SUPPLIED DATA:
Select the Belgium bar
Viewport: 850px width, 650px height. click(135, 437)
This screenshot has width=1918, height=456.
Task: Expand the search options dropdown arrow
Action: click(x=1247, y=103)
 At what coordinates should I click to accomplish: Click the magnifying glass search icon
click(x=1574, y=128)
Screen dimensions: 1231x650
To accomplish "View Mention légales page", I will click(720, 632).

ABOUT THIS EXERCISE:
An exact copy of all the entries is what's needed; write it out.

YOUR RESPONSE:
Select the Belgium bar
Viewport: 850px width, 650px height. click(135, 437)
This screenshot has width=1918, height=456.
Task: Expand the search options dropdown arrow
Action: click(x=1247, y=103)
 At what coordinates should I click to accomplish: Click the magnifying glass search icon
click(x=1574, y=128)
Screen dimensions: 1231x650
To accomplish "View Mention légales page", I will click(720, 632).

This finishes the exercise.